Your objective: Word for word, copy the entire listing.

Extracted data:
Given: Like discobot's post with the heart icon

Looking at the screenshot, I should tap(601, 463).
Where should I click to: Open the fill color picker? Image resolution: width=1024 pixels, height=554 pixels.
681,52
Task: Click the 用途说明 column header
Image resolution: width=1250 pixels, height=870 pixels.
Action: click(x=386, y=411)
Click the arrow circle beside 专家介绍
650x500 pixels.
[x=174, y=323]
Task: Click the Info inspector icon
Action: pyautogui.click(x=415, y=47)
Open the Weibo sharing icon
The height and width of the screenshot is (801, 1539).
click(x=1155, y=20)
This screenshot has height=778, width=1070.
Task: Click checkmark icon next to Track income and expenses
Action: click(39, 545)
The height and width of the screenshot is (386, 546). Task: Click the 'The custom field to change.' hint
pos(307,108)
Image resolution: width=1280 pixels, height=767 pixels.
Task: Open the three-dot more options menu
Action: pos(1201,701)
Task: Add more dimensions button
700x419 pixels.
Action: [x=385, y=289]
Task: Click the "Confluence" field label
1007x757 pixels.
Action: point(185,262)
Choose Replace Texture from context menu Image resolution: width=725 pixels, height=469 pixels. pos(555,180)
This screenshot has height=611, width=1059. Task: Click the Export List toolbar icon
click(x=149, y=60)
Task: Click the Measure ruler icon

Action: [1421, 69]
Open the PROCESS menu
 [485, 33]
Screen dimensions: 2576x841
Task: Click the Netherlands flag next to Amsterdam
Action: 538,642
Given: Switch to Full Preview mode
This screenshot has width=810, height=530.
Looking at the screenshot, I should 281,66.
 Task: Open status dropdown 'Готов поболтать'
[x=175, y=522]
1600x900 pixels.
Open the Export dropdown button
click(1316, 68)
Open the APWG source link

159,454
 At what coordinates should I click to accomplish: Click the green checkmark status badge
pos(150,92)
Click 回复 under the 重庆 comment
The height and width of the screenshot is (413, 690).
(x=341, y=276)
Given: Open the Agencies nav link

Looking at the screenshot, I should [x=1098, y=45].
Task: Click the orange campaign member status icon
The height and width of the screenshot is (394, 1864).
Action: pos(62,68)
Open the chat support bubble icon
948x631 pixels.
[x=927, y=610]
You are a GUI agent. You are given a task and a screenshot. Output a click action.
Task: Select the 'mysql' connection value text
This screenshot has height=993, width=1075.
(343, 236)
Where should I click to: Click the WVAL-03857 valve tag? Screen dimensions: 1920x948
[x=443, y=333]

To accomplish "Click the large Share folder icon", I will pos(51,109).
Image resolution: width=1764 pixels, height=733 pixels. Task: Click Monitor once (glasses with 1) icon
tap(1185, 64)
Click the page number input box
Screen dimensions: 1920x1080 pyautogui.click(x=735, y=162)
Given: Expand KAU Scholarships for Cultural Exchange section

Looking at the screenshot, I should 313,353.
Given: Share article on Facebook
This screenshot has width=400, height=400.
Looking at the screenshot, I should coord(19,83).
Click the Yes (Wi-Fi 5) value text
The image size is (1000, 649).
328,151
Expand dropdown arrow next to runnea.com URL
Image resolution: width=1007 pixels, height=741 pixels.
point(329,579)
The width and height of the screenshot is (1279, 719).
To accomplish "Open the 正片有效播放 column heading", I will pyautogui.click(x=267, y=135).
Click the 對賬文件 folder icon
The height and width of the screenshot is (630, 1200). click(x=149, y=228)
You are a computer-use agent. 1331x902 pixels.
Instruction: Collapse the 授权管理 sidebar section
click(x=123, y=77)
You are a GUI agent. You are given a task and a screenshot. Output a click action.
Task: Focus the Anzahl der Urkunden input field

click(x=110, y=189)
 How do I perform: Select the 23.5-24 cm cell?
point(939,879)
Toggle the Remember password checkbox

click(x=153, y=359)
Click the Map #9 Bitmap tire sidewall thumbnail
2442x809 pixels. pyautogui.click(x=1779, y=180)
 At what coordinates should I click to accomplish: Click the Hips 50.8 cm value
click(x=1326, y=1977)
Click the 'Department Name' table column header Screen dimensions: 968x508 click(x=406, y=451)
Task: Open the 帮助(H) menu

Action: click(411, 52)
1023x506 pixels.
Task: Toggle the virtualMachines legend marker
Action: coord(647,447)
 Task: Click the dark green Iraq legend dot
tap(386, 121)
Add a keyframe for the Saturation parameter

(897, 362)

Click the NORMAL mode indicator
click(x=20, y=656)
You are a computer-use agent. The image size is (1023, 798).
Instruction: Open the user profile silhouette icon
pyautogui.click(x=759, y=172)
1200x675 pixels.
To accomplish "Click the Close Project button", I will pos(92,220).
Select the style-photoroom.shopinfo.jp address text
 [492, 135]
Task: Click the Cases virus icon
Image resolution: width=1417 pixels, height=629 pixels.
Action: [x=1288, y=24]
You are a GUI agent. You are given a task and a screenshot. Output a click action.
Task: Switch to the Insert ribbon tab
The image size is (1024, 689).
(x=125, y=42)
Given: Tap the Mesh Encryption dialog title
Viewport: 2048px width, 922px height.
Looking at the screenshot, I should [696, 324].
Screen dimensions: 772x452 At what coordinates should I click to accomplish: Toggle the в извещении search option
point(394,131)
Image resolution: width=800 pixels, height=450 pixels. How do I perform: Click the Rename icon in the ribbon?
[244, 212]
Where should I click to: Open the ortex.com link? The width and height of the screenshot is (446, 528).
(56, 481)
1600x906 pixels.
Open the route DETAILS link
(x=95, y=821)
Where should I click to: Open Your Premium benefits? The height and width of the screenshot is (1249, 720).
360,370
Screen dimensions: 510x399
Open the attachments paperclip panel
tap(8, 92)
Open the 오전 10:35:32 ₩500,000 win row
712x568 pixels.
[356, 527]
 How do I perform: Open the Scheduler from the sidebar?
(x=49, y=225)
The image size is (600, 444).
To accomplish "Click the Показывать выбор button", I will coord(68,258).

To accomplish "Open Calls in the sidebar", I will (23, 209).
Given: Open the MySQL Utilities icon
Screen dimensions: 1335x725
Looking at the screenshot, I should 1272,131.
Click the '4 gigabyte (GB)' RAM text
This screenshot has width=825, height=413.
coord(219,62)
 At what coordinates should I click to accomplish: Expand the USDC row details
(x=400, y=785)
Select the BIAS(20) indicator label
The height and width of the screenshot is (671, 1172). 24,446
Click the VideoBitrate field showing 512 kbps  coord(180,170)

Answer space:
Given: Like discobot's post with the heart icon

Looking at the screenshot, I should tap(601, 463).
Where should I click to: Open the fill color picker? Image resolution: width=1024 pixels, height=554 pixels.
681,52
Task: Click the 用途说明 column header
Image resolution: width=1250 pixels, height=870 pixels.
Action: click(x=386, y=411)
Click the arrow circle beside 专家介绍
650x500 pixels.
[x=174, y=323]
Task: Click the Info inspector icon
Action: pyautogui.click(x=415, y=47)
Open the Weibo sharing icon
The height and width of the screenshot is (801, 1539).
click(x=1155, y=20)
This screenshot has height=778, width=1070.
Task: Click checkmark icon next to Track income and expenses
Action: click(39, 545)
The height and width of the screenshot is (386, 546). Task: Click the 'The custom field to change.' hint
pos(307,108)
Image resolution: width=1280 pixels, height=767 pixels.
Task: Open the three-dot more options menu
Action: pos(1201,701)
Task: Add more dimensions button
700x419 pixels.
Action: [x=385, y=289]
Task: Click the "Confluence" field label
1007x757 pixels.
Action: point(185,262)
Choose Replace Texture from context menu Image resolution: width=725 pixels, height=469 pixels. pos(555,180)
This screenshot has height=611, width=1059. Task: Click the Export List toolbar icon
click(x=149, y=60)
Task: Click the Measure ruler icon

Action: [1421, 69]
Open the PROCESS menu
 [485, 33]
Screen dimensions: 2576x841
Task: Click the Netherlands flag next to Amsterdam
Action: 538,642
Given: Switch to Full Preview mode
This screenshot has width=810, height=530.
Looking at the screenshot, I should 281,66.
 Task: Open status dropdown 'Готов поболтать'
[x=175, y=522]
1600x900 pixels.
Open the Export dropdown button
click(1316, 68)
Open the APWG source link

159,454
 At what coordinates should I click to accomplish: Click the green checkmark status badge
pos(150,92)
Click 回复 under the 重庆 comment
The height and width of the screenshot is (413, 690).
(x=341, y=276)
Given: Open the Agencies nav link

Looking at the screenshot, I should [x=1098, y=45].
Task: Click the orange campaign member status icon
The height and width of the screenshot is (394, 1864).
Action: pos(62,68)
Open the chat support bubble icon
948x631 pixels.
[x=927, y=610]
You are a GUI agent. You are given a task and a screenshot. Output a click action.
Task: Select the 'mysql' connection value text
This screenshot has height=993, width=1075.
(343, 236)
Where should I click to: Click the WVAL-03857 valve tag? Screen dimensions: 1920x948
[x=443, y=333]

To accomplish "Click the large Share folder icon", I will pos(51,109).
Image resolution: width=1764 pixels, height=733 pixels. Task: Click Monitor once (glasses with 1) icon
tap(1185, 64)
Click the page number input box
Screen dimensions: 1920x1080 pyautogui.click(x=735, y=162)
Given: Expand KAU Scholarships for Cultural Exchange section

Looking at the screenshot, I should 313,353.
Given: Share article on Facebook
This screenshot has width=400, height=400.
Looking at the screenshot, I should coord(19,83).
Click the Yes (Wi-Fi 5) value text
The image size is (1000, 649).
328,151
Expand dropdown arrow next to runnea.com URL
Image resolution: width=1007 pixels, height=741 pixels.
point(329,579)
The width and height of the screenshot is (1279, 719).
To accomplish "Open the 正片有效播放 column heading", I will pyautogui.click(x=267, y=135).
Click the 對賬文件 folder icon
The height and width of the screenshot is (630, 1200). click(x=149, y=228)
You are a computer-use agent. 1331x902 pixels.
Instruction: Collapse the 授权管理 sidebar section
click(x=123, y=77)
You are a GUI agent. You are given a task and a screenshot. Output a click action.
Task: Focus the Anzahl der Urkunden input field

click(x=110, y=189)
 How do I perform: Select the 23.5-24 cm cell?
point(939,879)
Toggle the Remember password checkbox

click(x=153, y=359)
Click the Map #9 Bitmap tire sidewall thumbnail
2442x809 pixels. pyautogui.click(x=1779, y=180)
 At what coordinates should I click to accomplish: Click the Hips 50.8 cm value
click(x=1326, y=1977)
Click the 'Department Name' table column header Screen dimensions: 968x508 click(x=406, y=451)
Task: Open the 帮助(H) menu

Action: click(411, 52)
1023x506 pixels.
Task: Toggle the virtualMachines legend marker
Action: coord(647,447)
 Task: Click the dark green Iraq legend dot
tap(386, 121)
Add a keyframe for the Saturation parameter

(897, 362)

Click the NORMAL mode indicator
click(x=20, y=656)
You are a computer-use agent. The image size is (1023, 798).
Instruction: Open the user profile silhouette icon
pyautogui.click(x=759, y=172)
1200x675 pixels.
To accomplish "Click the Close Project button", I will pos(92,220).
Select the style-photoroom.shopinfo.jp address text
 [492, 135]
Task: Click the Cases virus icon
Image resolution: width=1417 pixels, height=629 pixels.
Action: [x=1288, y=24]
You are a GUI agent. You are given a task and a screenshot. Output a click action.
Task: Switch to the Insert ribbon tab
The image size is (1024, 689).
(x=125, y=42)
Given: Tap the Mesh Encryption dialog title
Viewport: 2048px width, 922px height.
Looking at the screenshot, I should [696, 324].
Screen dimensions: 772x452 At what coordinates should I click to accomplish: Toggle the в извещении search option
point(394,131)
Image resolution: width=800 pixels, height=450 pixels. How do I perform: Click the Rename icon in the ribbon?
[244, 212]
Where should I click to: Open the ortex.com link? The width and height of the screenshot is (446, 528).
(56, 481)
1600x906 pixels.
Open the route DETAILS link
(x=95, y=821)
Where should I click to: Open Your Premium benefits? The height and width of the screenshot is (1249, 720).
360,370
Screen dimensions: 510x399
Open the attachments paperclip panel
tap(8, 92)
Open the 오전 10:35:32 ₩500,000 win row
712x568 pixels.
[356, 527]
 How do I perform: Open the Scheduler from the sidebar?
(x=49, y=225)
The image size is (600, 444).
To accomplish "Click the Показывать выбор button", I will coord(68,258).

To accomplish "Open Calls in the sidebar", I will (23, 209).
Given: Open the MySQL Utilities icon
Screen dimensions: 1335x725
Looking at the screenshot, I should 1272,131.
Click the '4 gigabyte (GB)' RAM text
This screenshot has width=825, height=413.
coord(219,62)
 At what coordinates should I click to accomplish: Expand the USDC row details
(x=400, y=785)
Select the BIAS(20) indicator label
The height and width of the screenshot is (671, 1172). 24,446
Click the VideoBitrate field showing 512 kbps  coord(180,170)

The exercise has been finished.